Por supuesto. En el conducto no había ningún Ojo.

Attia dio un pasito hacia allí.

La voz de la Cárcel sonó fría y metálica.

—Me conmueves, Rix. El Guardián te traerá hasta mí y sí, me verás cara a cara. Me contarás dónde está el Guante y luego, como recompensa, te destruiré lentamente y con sumo cuidado, átomo a átomo, durante siglos.
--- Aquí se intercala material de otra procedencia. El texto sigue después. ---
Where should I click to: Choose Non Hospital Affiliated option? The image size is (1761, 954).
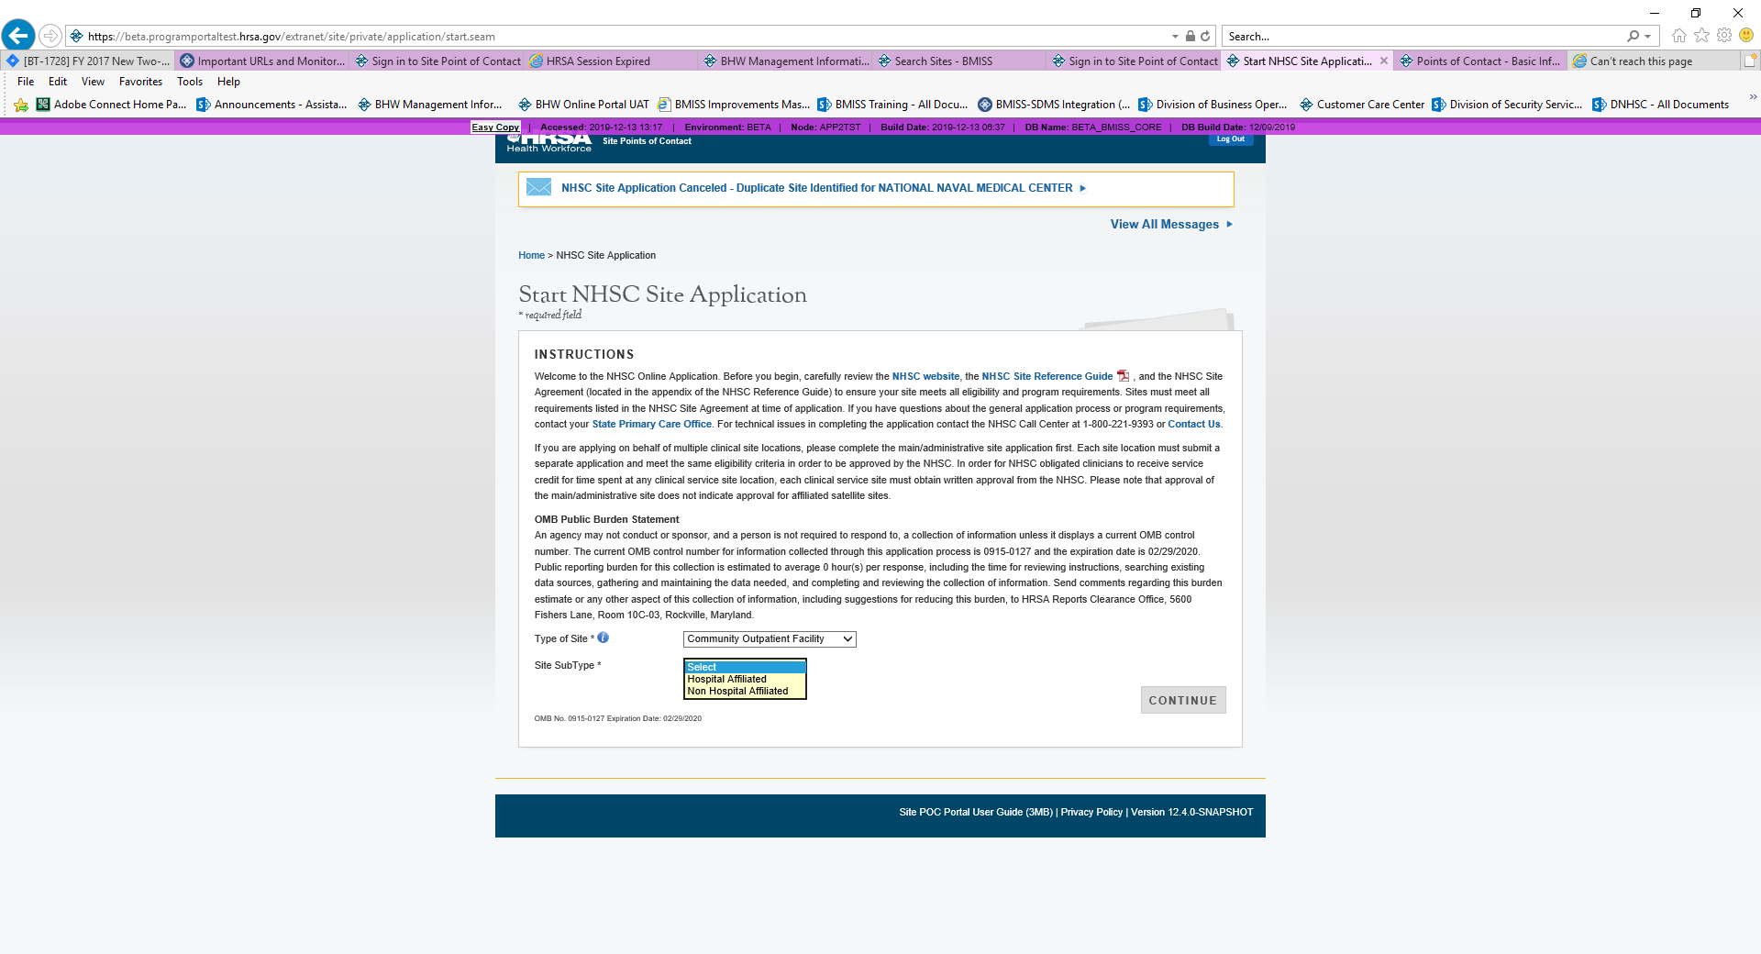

Gritarás como los prisioneros de tus libros ilustrados, como Prometeo, devorado eternamente por el águila, como Loki, a quien el veneno le gotea sobre el rostro. Cuando yo haya Escapado y todos los demás hayan muerto, tus convulsiones todavía sacudirán la Cárcel.

Rix hizo una reverencia con la cara pálida.

—John Arlex.

El Guardián preguntó irritado:

—Y ahora ¿qué?

—Tráemelos a todos.

Attia se movió. Chilló mirando a Keiro y saltó al centro del tubo, descendió a toda prisa. El hilo de seda osciló; lo agarró y tiró de él hacia arriba. Soltó la cosa escamosa y seca que sujetaba, se la escondió debajo de la camisa.

Entonces unos brazos la atraparon; pataleó y mordió, pero los hombres del Guardián la levantaron en volandas y vio que Keiro estaba desparramado en el suelo, con el Guardián de pie encima de su pecho, arma en mano.

El padre de Claudia la miró a los ojos con falsa consternación:

—¿Escapar, Attia? No hay forma de Escapar. Para ninguno de nosotros.

Taciturna, devolvió la mirada a los ojos sombríos del Guardián. En ese momento, el hombre se marchó como ofendido y se perdió por el largo pasillo.